Instructions for the task
State how many lines in the entries below contain the string "width", giving only the number.

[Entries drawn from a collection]

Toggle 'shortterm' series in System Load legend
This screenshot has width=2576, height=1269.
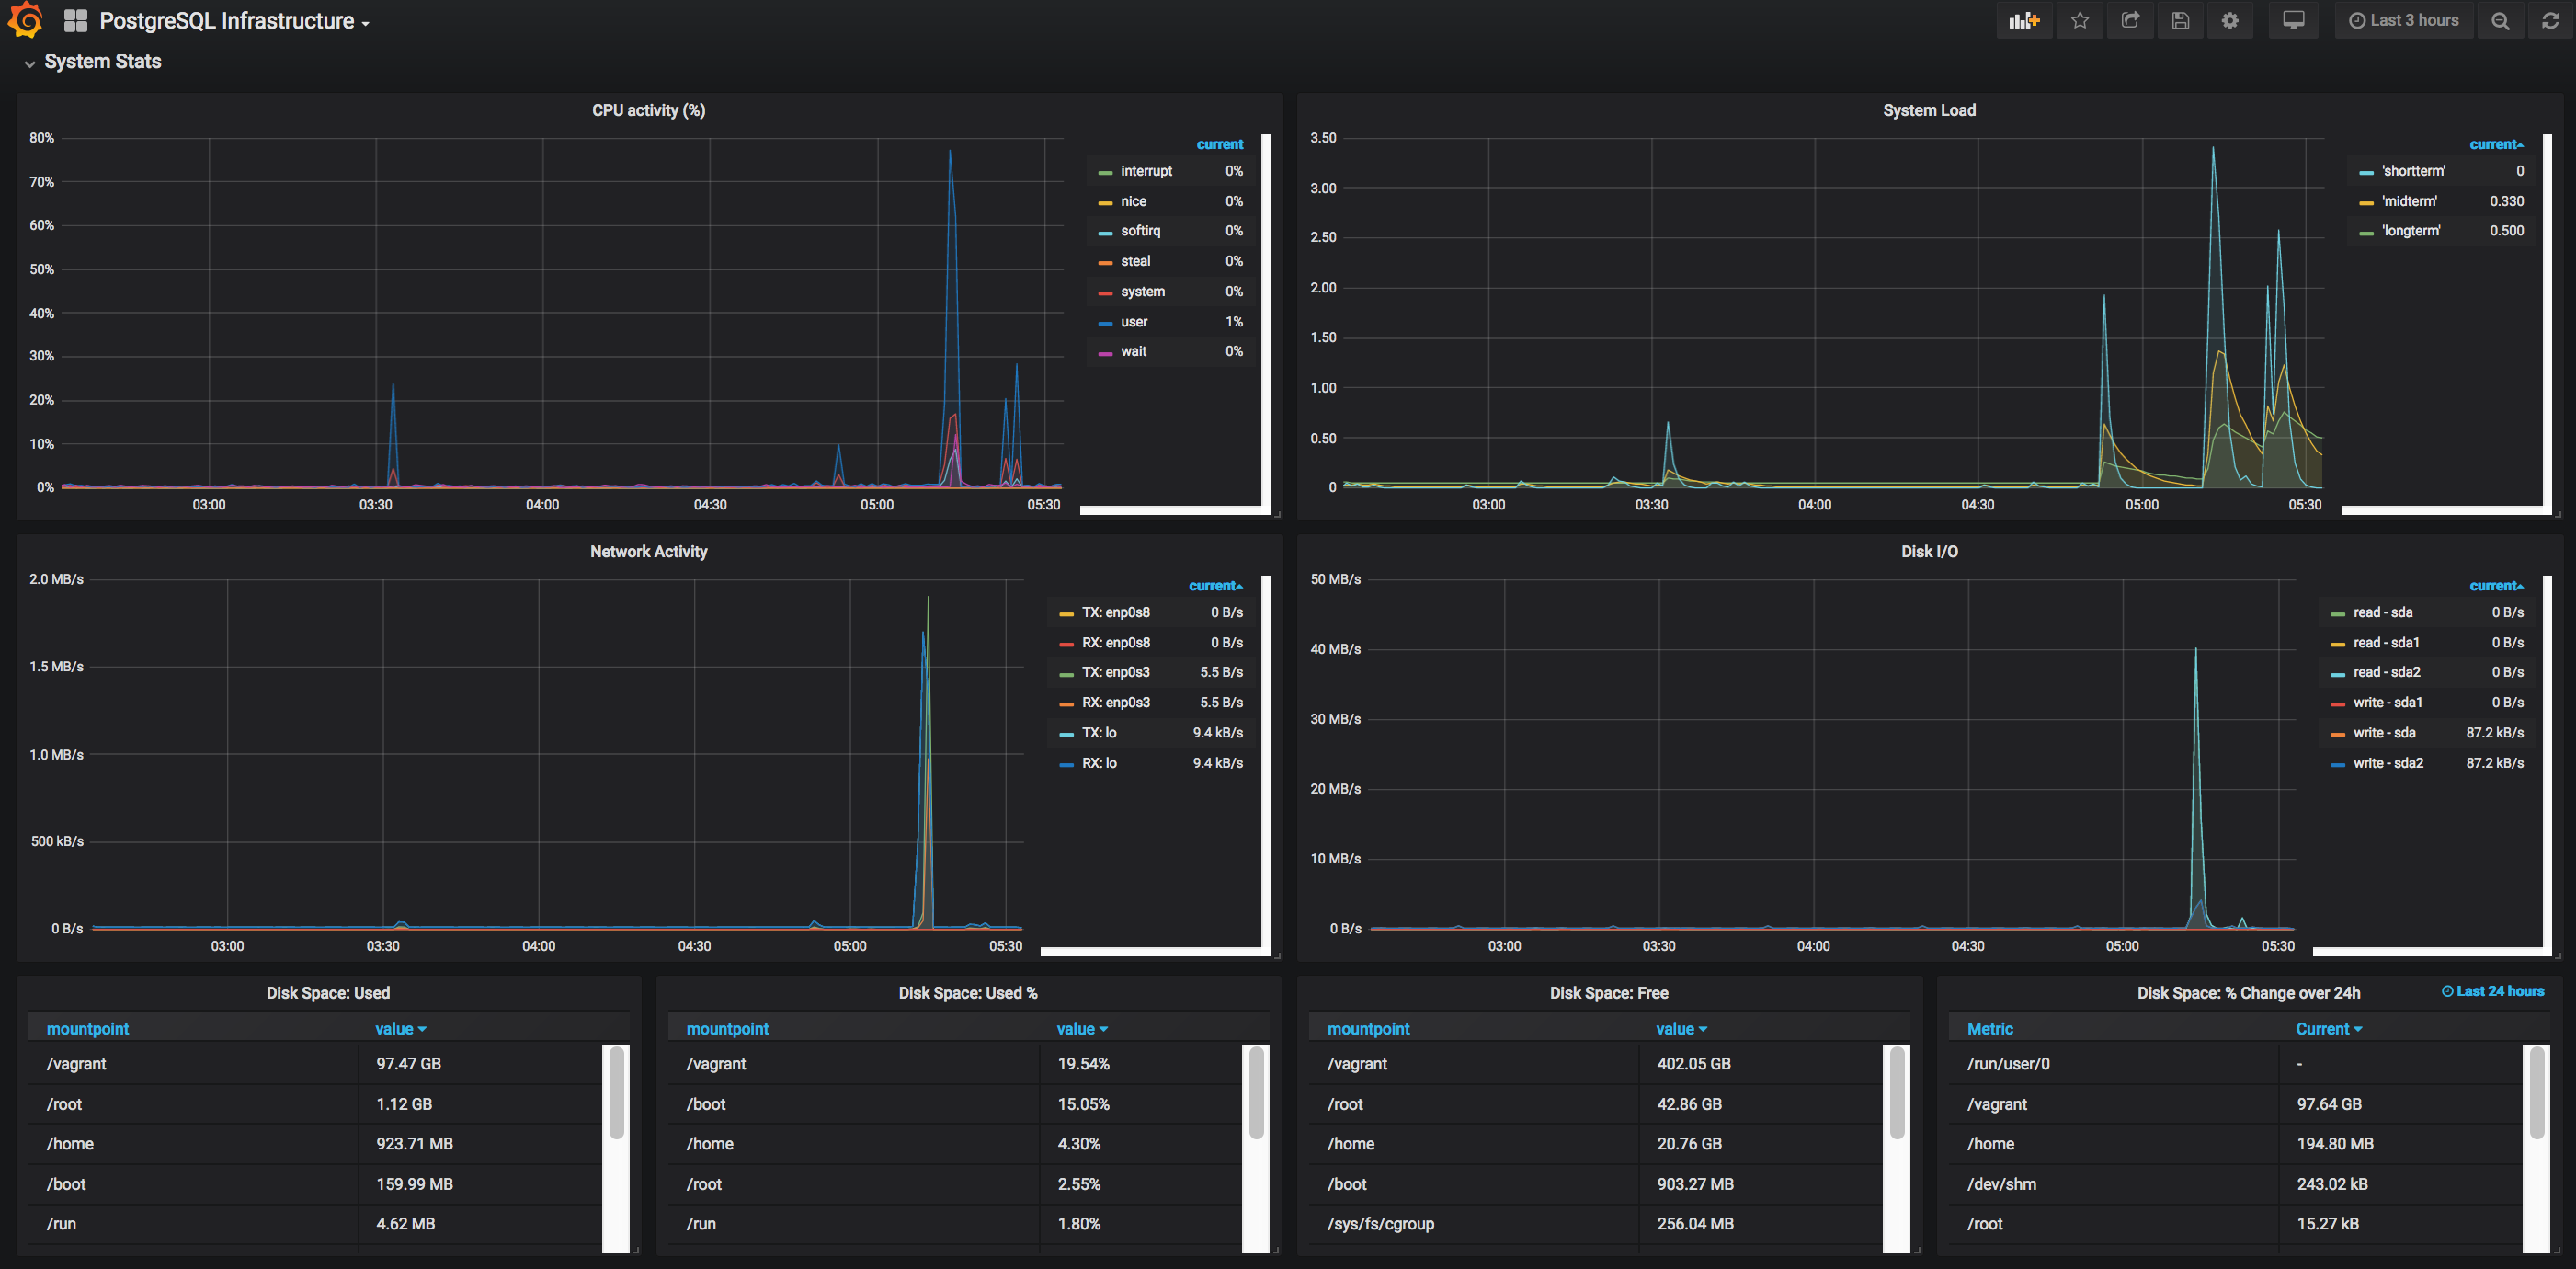pyautogui.click(x=2413, y=171)
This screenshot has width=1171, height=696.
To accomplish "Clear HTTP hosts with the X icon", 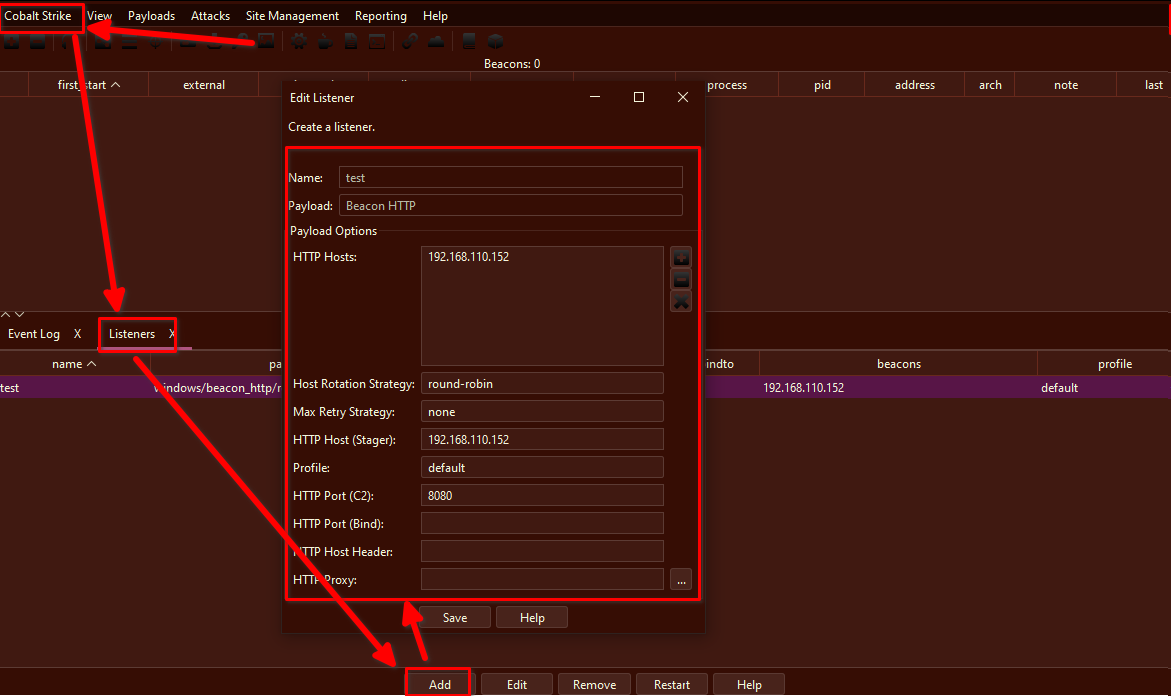I will point(681,302).

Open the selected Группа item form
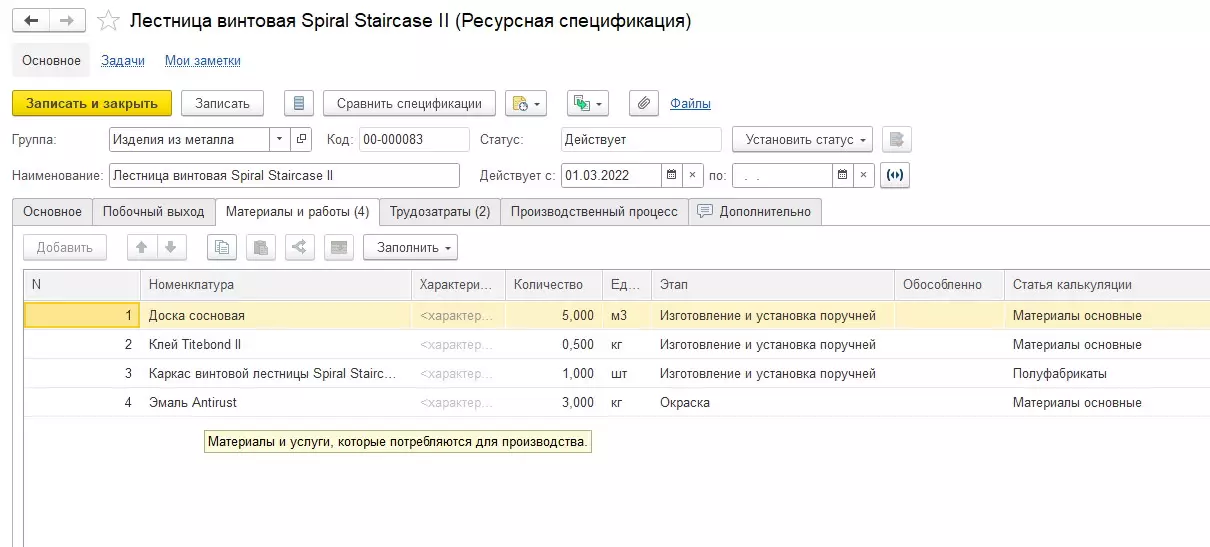[x=302, y=139]
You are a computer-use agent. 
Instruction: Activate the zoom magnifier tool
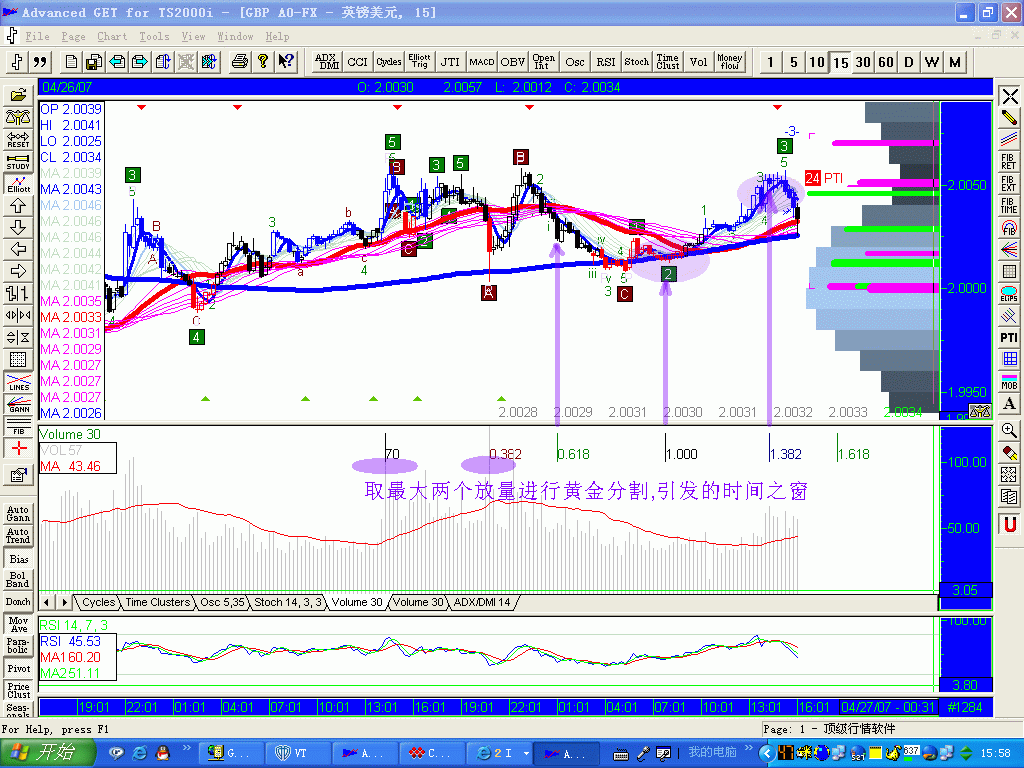pyautogui.click(x=1009, y=430)
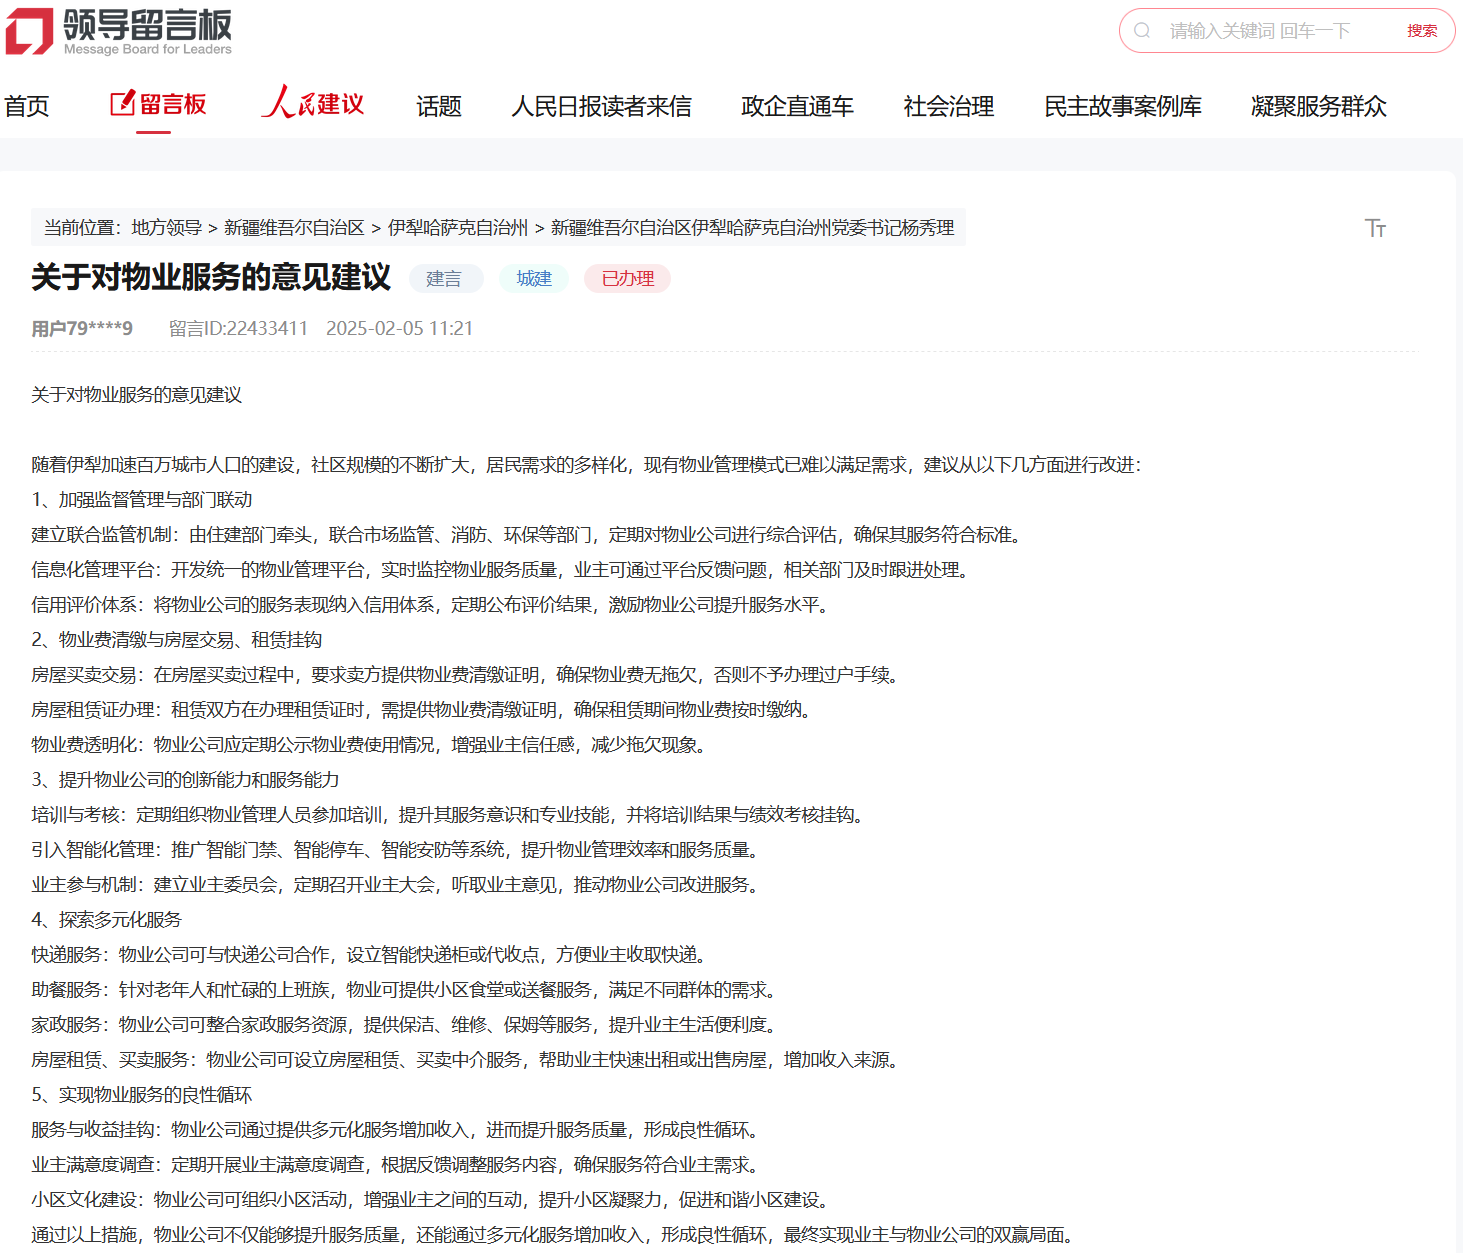Click the font size adjust icon

(1375, 228)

Exercise answer
2